Risk-shy banks and companies keep euro zone credit on tight leash

(Repeats story first filed March 26)

* Euro-zone bank lending expected to turn positive soon

* Recovery seen tempered by structural issues, risk aversion

* ECB is selling cheap loans to banks to encourage them to lend

* Cheap ECB funding used to refinance existing business loans

By Sarah White and Valentina Za

MADRID/MILAN March 26 (Reuters) - The euro zone credit cycle is a whisker away from turning positive but don't expect a rapid recovery.

Bank lending to the private sector fell 0.1 percent in February, data from the European Central Bank (ECB) showed on Thursday, dashing expectations for an increase but inching ever closer to positive growth after nearly three years of contraction.

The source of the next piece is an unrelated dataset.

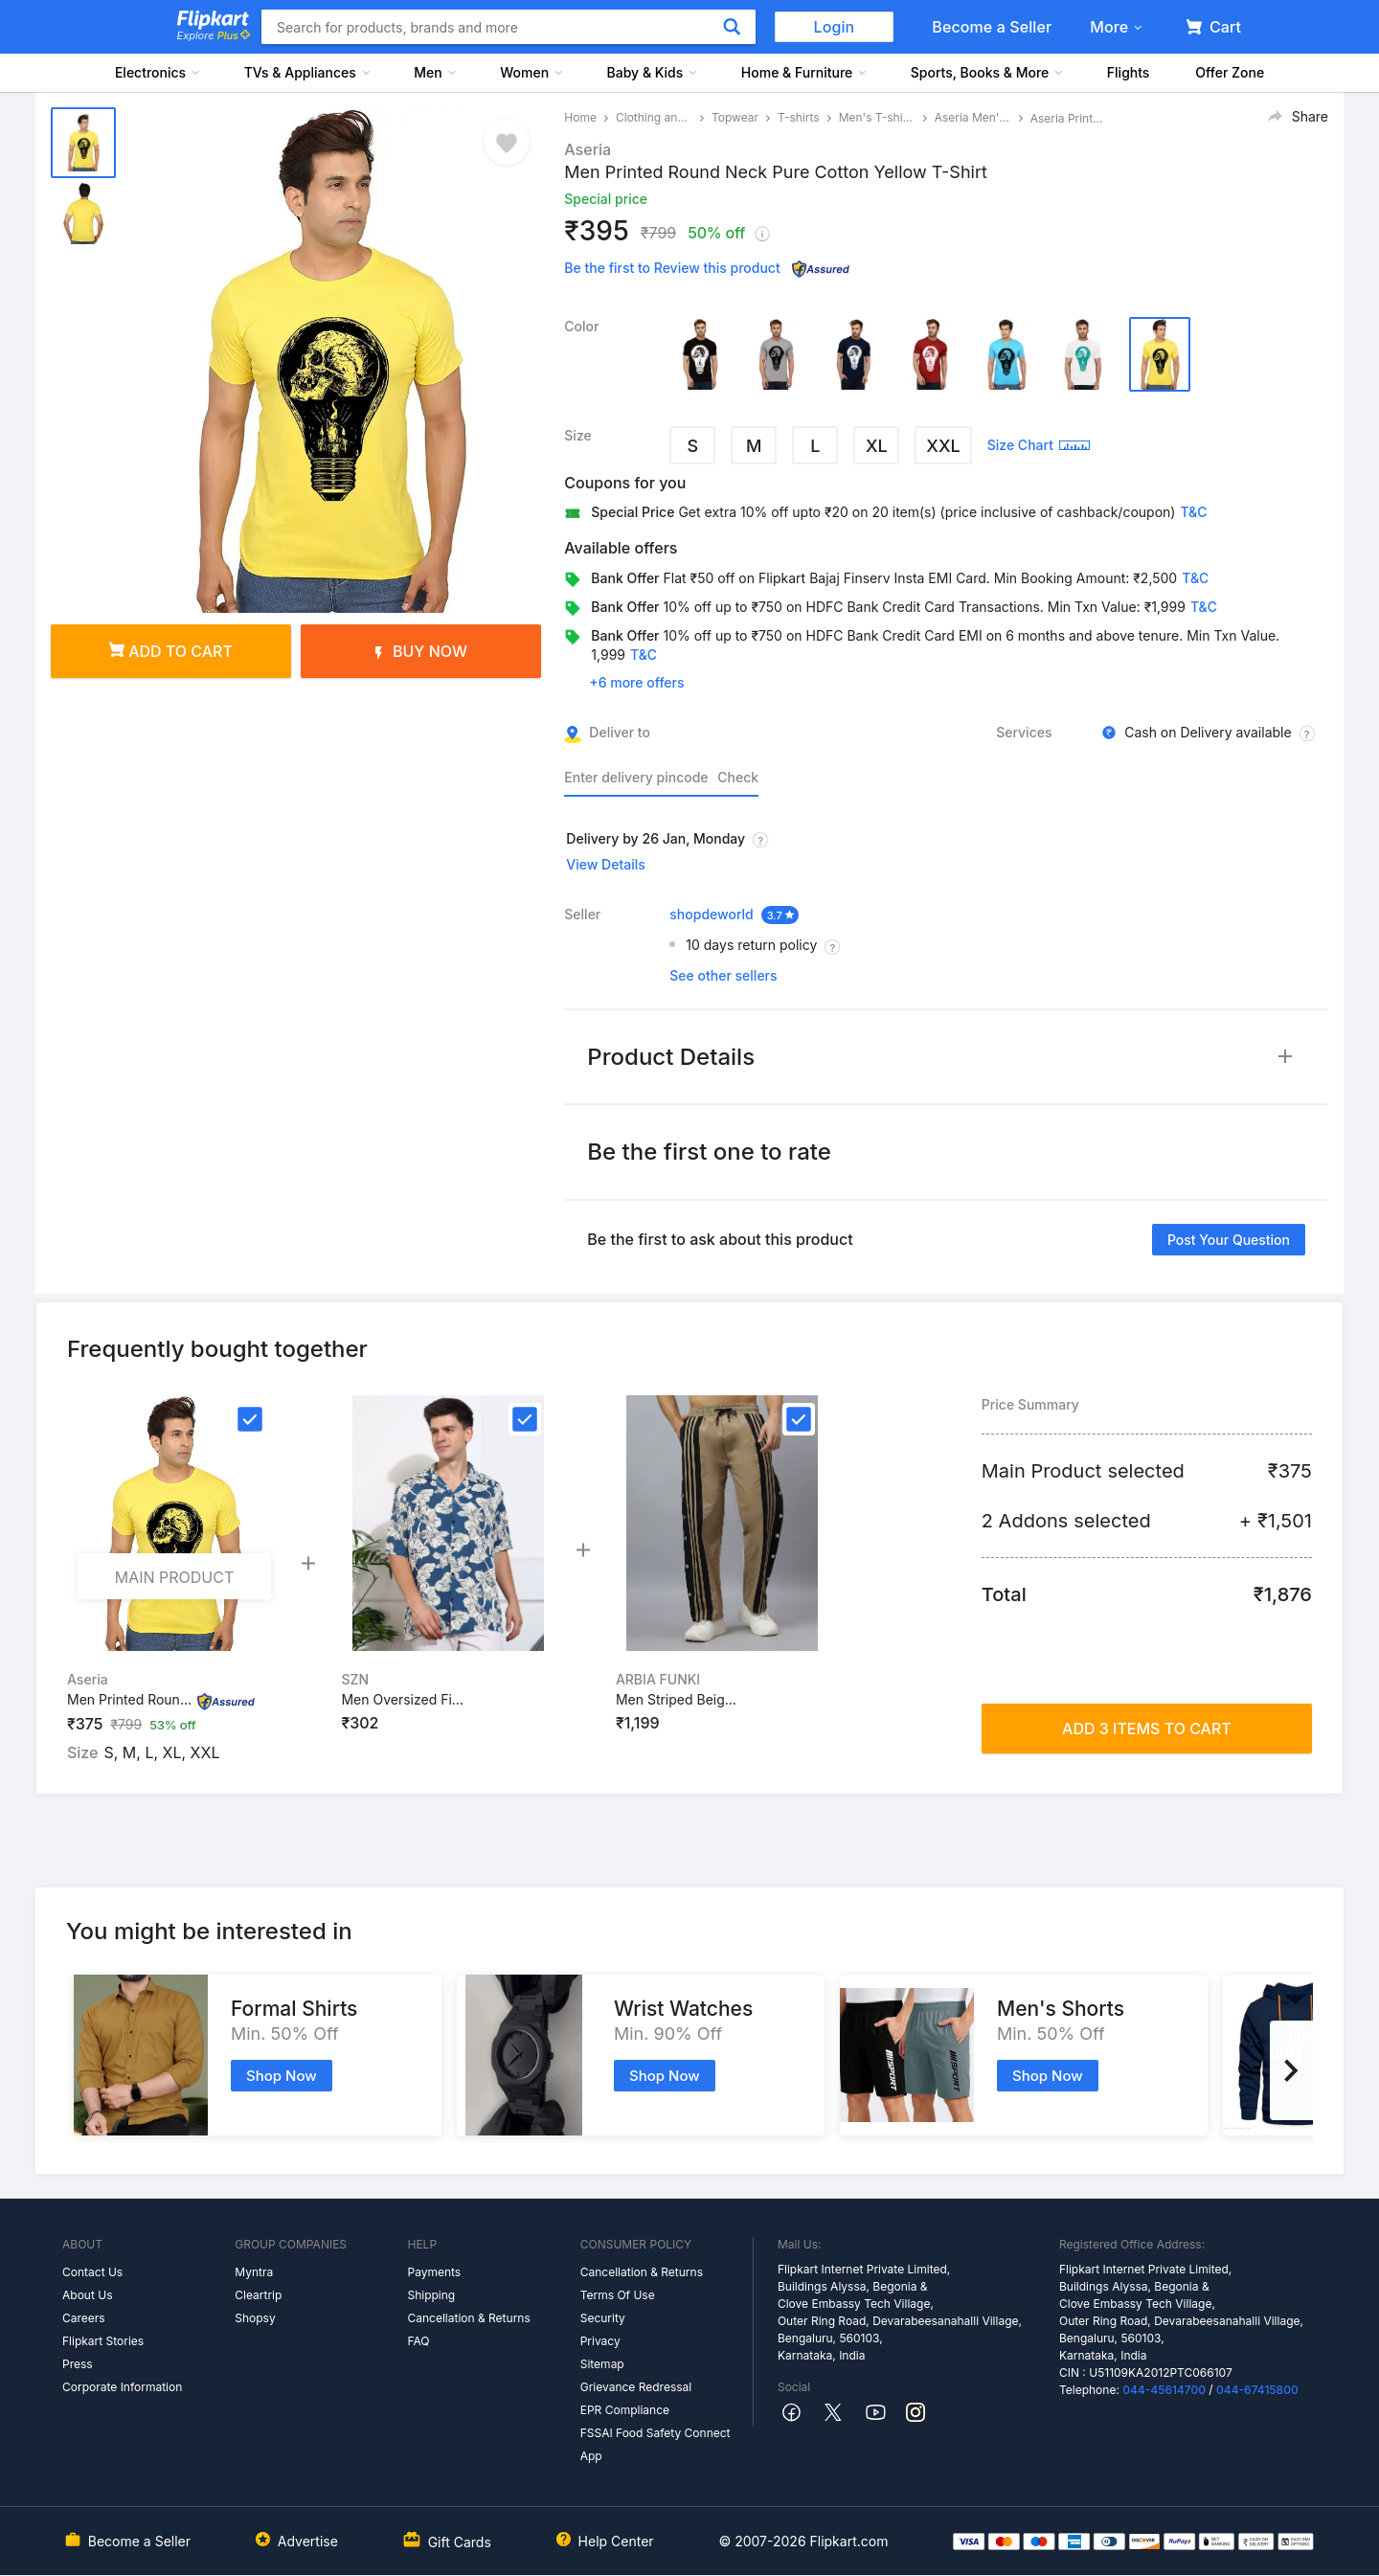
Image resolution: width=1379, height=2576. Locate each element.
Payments (434, 2272)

While ECB President Mario Draghi hailed a resurgent demand from companies for credit this week on the back of his cheap loans for banks, lenders and businesses are more circumspect about the prospects for a strong upswing.

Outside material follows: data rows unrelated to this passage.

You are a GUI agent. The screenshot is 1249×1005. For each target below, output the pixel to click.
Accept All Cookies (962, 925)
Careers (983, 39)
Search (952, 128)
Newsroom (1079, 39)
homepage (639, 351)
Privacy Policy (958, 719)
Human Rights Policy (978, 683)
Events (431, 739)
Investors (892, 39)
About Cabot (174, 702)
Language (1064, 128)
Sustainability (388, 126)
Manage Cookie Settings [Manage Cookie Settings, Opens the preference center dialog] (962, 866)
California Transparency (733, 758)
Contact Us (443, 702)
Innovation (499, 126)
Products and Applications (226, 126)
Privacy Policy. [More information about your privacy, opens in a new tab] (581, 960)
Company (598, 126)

"The scope of lending is not really widening, it's more credit for the same companies," said Camilo Pereira, chairman of one of Spain's biggest garden centre businesses, Fronda, which has dealings with half a dozen banks.

Banks' unwillingness to lend and businesses' reluctance to take on fresh debt have been at the heart of euro zone stagnation. A resumption of credit growth would signal a big hurdle to the bloc's recovery had been lifted.

The ECB has been throwing money at the problem, keeping interest rates at record lows and offering banks hundreds of billions of euros in cheap loans to lend more to businesses.

But funding is not a problem for the banks. Their funding costs have been down at pre-debt crisis levels for more than six months as yield-hungry investors snap up bank debt.

The problem is capital.

Making fresh loans requires lenders to set aside more capital to cover the risk of default, a tall order for some banks in the euro zone, where a new European banking regulator is taking a tougher stance on capital levels and capital quality.

Unlike the United States, which moved quickly to close struggling lenders and recapitalise the healthy ones in the wake of the financial crisis, Europe, where many smaller lenders are politically connected, has failed to take a big bang approach.

The International Monetary Fund has estimated that nearly three-quarters of the euro zone's 3,600 plus banks need to be overhauled before they can meet the demand for credit when the euro zone economy fully recovers.

In Italy, bad debts are still climbing, making it even more difficult to make new loans, as bankers in some regions hope that a resumption of economic growth will resolve the issue.